16 septembre 2015

Tout s'explique

La lutte contre Daech fait le jeu du régime syrien

Quel est l’engagement de la Russie en Syrie ?

L’appui de la Russie en Syrie, fidèle soutien du régime de Bachar el-Assad, se résume à une « aide militaire technique », a déclaré hier le président russe Vladimir Poutine lors d’un sommet régional. Mais depuis début septembre, le département d’État américain observe un renforcement de la présence russe, avec un déploiement d’artillerie et de chars dans un aéroport du nord du pays. Le secrétaire d’État américain John Kerry a appelé trois fois en dix jours son homologue Sergueï Lavrov pour lui rappeler que ce soutien risquait d’exacerber la guerre en Syrie. Au contraire, Moscou estime qu’il est indispensable de s’appuyer sur le régime syrien pour lutter efficacement contre le groupe État islamique. Selon le Monde de ce soir, Vladimir Poutine compte lancer le 28 septembre, lors de l’Assemblée générale des Nations unies, un appel pour une nouvelle alliance contre l’organisation terroriste.

Quand auront lieu les frappes aériennes françaises ?

Les chasseurs français, qui effectuent depuis le 8 septembre des vols de reconnaissance au-dessus de la Syrie, passeront à des frappes « dans les prochaines semaines, dès que nous aurons des cibles bien identifiées », a déclaré ce matin le ministre de la Défense Jean-Yves Le Drian.
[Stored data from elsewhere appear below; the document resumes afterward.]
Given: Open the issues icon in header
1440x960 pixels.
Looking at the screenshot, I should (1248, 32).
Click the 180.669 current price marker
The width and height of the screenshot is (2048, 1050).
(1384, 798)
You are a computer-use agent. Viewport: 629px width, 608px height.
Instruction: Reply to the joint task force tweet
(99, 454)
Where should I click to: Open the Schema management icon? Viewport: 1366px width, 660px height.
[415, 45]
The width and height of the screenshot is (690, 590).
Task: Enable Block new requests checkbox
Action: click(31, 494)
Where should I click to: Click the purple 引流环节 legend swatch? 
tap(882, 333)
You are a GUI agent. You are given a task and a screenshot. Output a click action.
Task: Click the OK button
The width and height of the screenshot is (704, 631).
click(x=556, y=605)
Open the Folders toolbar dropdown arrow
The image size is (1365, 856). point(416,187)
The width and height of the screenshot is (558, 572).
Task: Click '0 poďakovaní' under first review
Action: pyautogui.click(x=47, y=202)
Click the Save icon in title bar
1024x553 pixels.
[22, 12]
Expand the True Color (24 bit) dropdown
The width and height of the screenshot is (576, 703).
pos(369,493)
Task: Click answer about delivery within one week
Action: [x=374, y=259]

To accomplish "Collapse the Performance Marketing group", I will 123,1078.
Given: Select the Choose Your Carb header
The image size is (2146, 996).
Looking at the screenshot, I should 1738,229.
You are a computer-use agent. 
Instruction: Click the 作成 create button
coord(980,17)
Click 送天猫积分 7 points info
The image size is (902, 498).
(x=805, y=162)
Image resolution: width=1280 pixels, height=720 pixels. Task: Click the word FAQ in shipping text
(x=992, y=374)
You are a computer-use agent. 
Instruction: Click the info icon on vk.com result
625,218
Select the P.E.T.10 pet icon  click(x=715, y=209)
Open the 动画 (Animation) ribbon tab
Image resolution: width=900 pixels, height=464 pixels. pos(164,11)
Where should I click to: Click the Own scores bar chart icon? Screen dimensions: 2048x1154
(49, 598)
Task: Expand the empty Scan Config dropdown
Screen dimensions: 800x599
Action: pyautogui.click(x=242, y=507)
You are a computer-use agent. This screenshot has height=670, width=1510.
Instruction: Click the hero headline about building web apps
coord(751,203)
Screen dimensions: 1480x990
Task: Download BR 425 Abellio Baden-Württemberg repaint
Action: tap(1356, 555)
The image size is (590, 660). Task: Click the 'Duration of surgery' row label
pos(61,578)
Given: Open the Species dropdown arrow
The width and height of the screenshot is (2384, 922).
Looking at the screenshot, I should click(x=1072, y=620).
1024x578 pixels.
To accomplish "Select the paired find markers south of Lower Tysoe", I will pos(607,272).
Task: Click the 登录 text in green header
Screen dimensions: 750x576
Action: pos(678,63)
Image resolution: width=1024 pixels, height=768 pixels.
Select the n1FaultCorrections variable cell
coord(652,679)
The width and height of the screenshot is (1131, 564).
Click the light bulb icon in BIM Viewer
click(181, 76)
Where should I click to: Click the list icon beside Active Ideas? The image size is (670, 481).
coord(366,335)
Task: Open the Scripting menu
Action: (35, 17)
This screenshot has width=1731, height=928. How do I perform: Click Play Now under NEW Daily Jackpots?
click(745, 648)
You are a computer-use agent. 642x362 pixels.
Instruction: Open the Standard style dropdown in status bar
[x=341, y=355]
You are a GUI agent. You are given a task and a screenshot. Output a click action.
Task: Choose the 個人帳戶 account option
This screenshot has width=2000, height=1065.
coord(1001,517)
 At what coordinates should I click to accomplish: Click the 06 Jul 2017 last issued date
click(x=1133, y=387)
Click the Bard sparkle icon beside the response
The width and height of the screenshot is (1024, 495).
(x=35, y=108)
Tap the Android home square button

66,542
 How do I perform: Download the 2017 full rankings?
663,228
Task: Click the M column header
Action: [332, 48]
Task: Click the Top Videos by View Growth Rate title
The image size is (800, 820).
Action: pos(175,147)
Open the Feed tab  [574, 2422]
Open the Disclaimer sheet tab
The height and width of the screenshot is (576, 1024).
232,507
Aucun détail n’a été donné sur leur nature, mais il a relevé que les djihadistes de Daech progressaient de manière « très importante » dans le nord de la Syrie. François Hollande a invoqué aujourd’hui en Conseil des ministres « le principe de la légitime défense » pour justifier d’éventuelles frappes.

S’agit-il d’un revirement stratégique ?

La France assure une mission de protection aérienne en Irak depuis septembre 2014, afin d’aider le gouvernement local à lutter contre le groupe État islamique. Elle se refusait jusqu’ici à faire de même en Syrie, pour que son action ne bénéficie pas au régime de Bachar el-Assad. François Hollande renonce ainsi au principe « ni Assad ni Daech » qui présidait à sa politique de non-intervention. Le porte-parole du gouvernement Stéphane Le Foll a justifié ces frappes par les menaces de Daech, qui « concernent directement la sécurité de la France ».